Westerners Fight Back Over Land State Lawmakers Lobby To Ease Species Act, Timber Policies
Dozens of Western state lawmakers urged Congress on Monday to relax U.S. environmental regulations, beef up protection of private property rights and turn over hundreds of millions of acres of federal land to the states.
“Federal policies are creating rural ghettos,” said Melvin Brown, Republican speaker of the Utah House of Representatives.
Legislators and county commissioners representing 12 Western states gathered as members of the Western States Coalition to begin a week of meetings with their representatives in Congress.
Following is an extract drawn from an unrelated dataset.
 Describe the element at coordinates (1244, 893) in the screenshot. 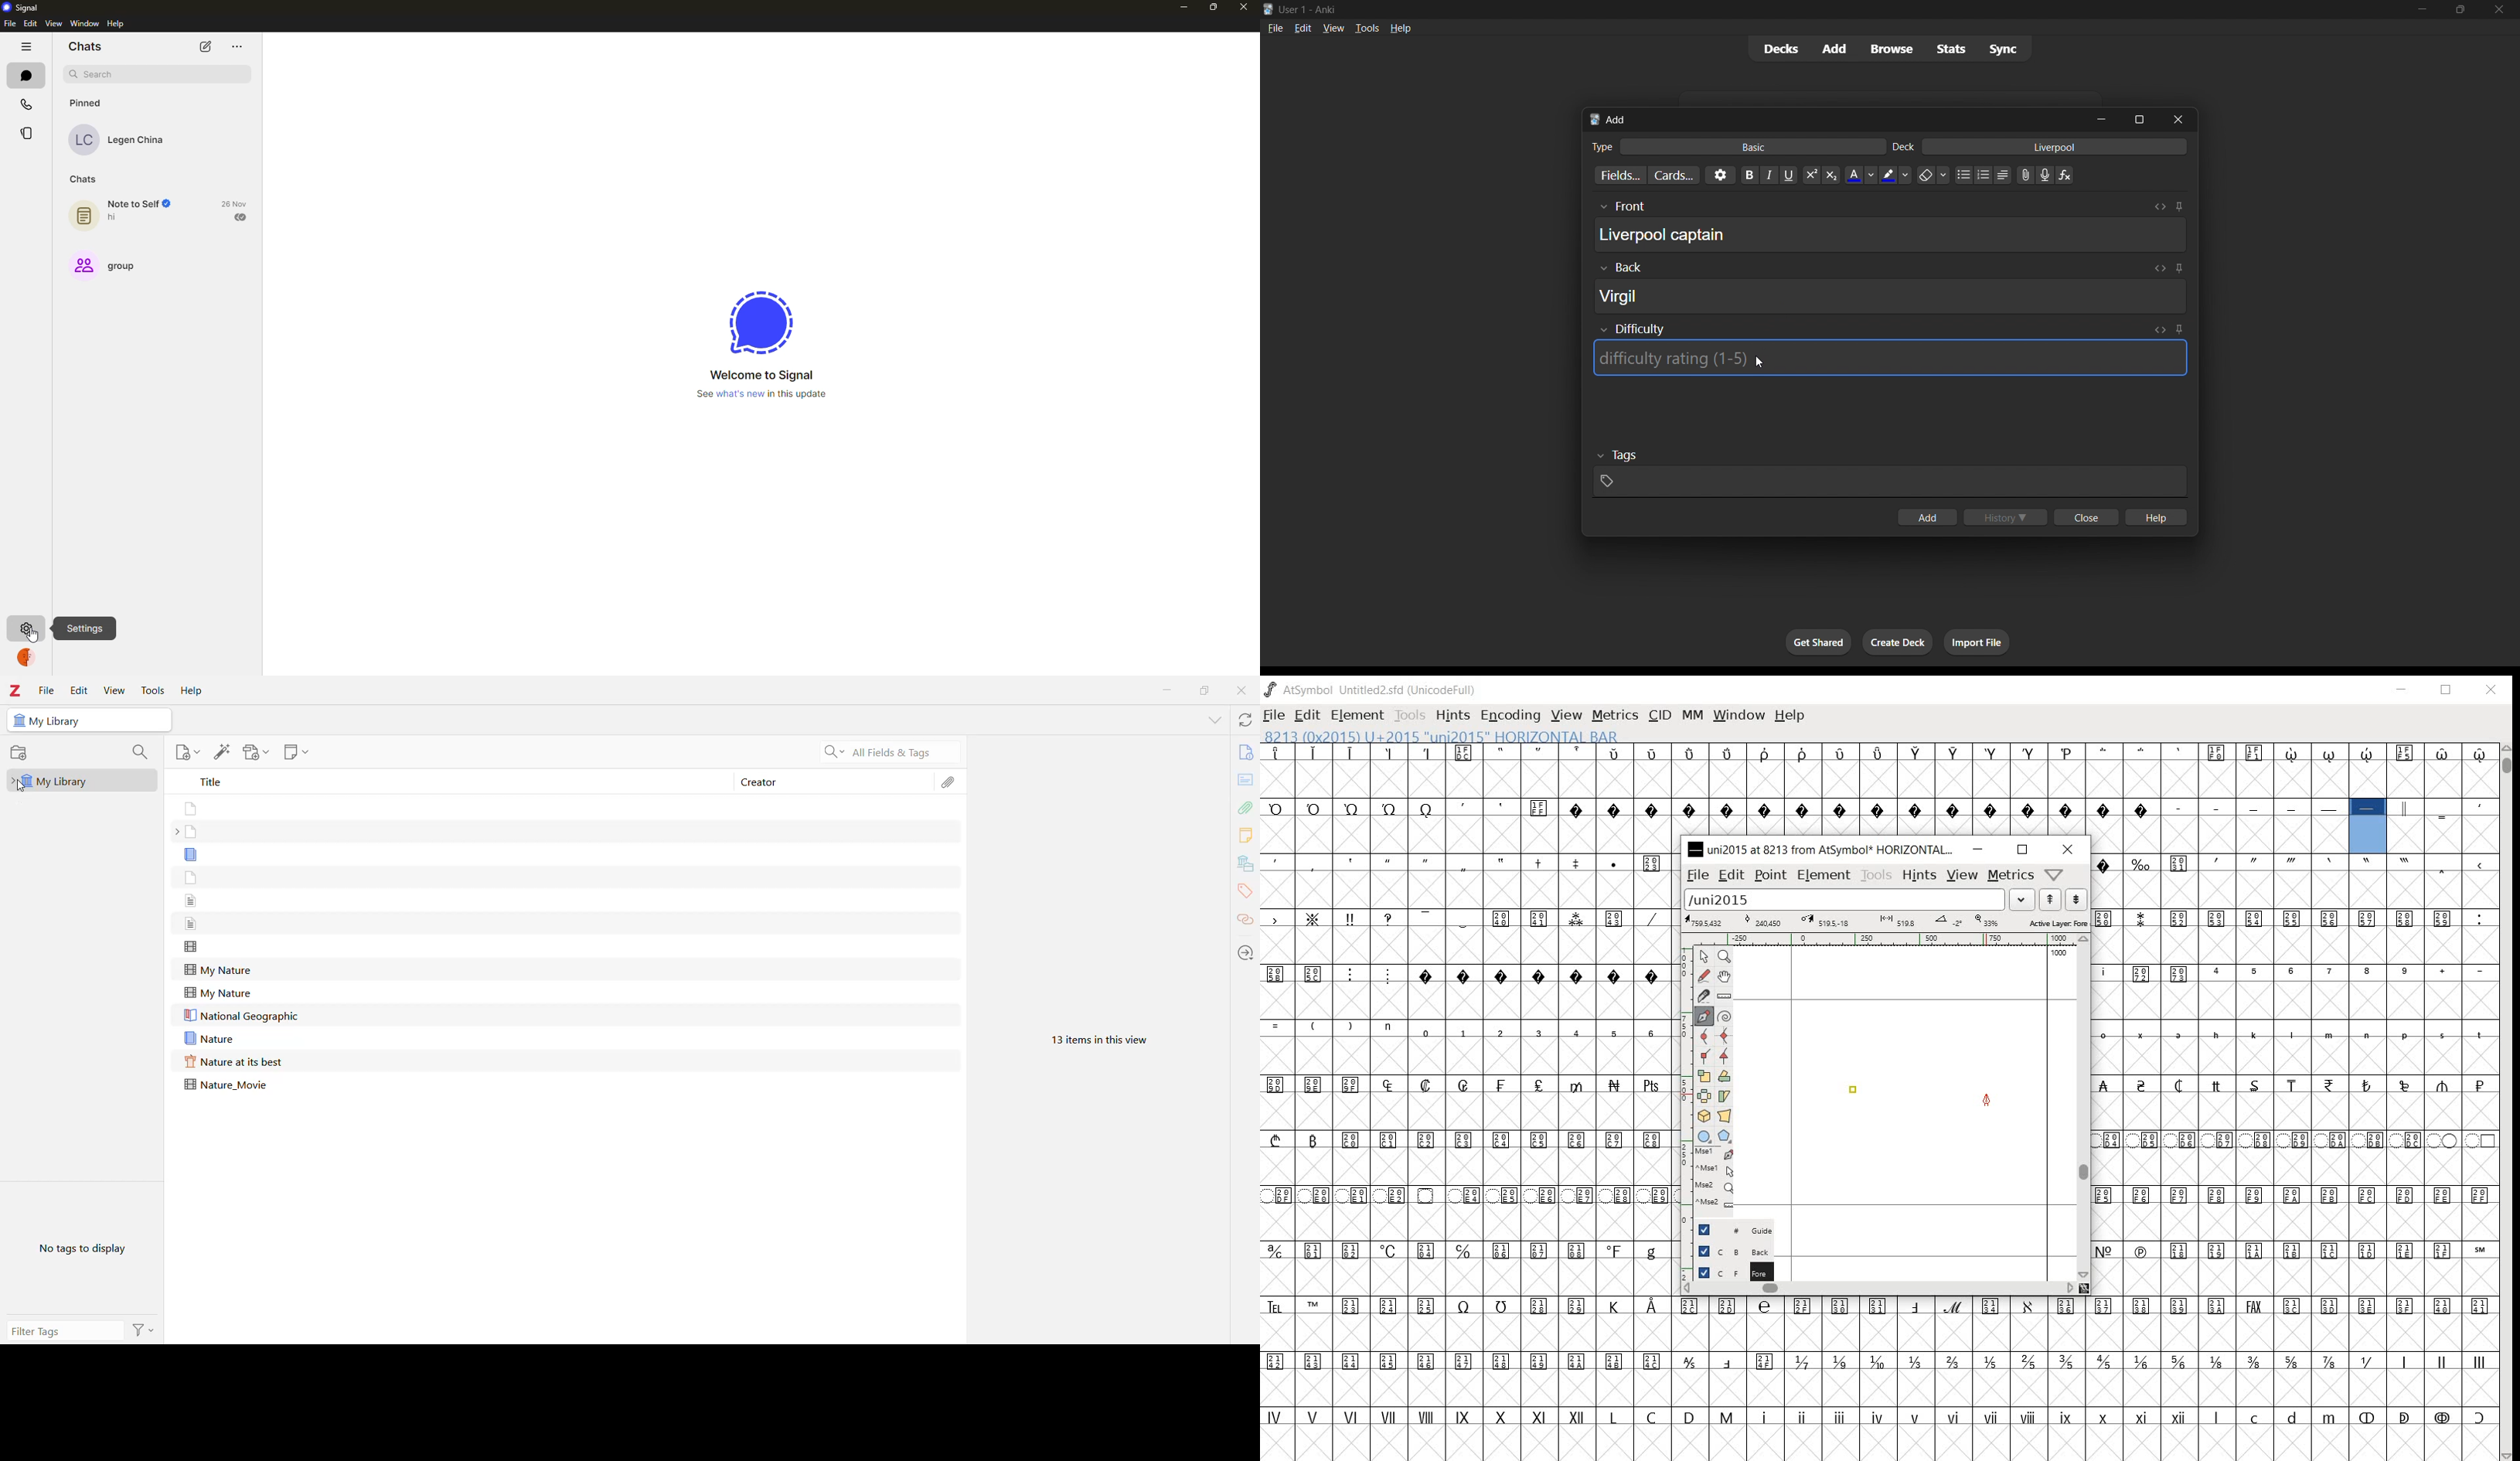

“At the turn of the last century, the end of the gold rush created ghost towns,” said Gail Phillips, Republican speaker of the Alaska House of Representatives. “Now we are seeing the same things across the West in timber towns and other mining towns.”
Rob Bishop, co-founder of the coalition, said it boasts more than 3,000 members representing 22 million people in the West.
He said it is a bipartisan group, although the politicians speaking at a news conference were Republicans and much of the criticism was directed at the Clinton administration.
Mark Killian, co-chairman of the coalition and speaker of the Arizona House of Representatives, said the organization was formed “out of the frustration with the policies of (Interior Secretary) Bruce Babbitt and the Clinton administration.
“Mr. Babbitt needs to come back to Arizona and visit his roots and talk to the people,” he said about the former Democratic governor.
The coalition unveiled a list of “12 Steps to Revive the West,” including replacing the Endangered Species Act “with a law that balances human and economic needs with needs of plants and animals.”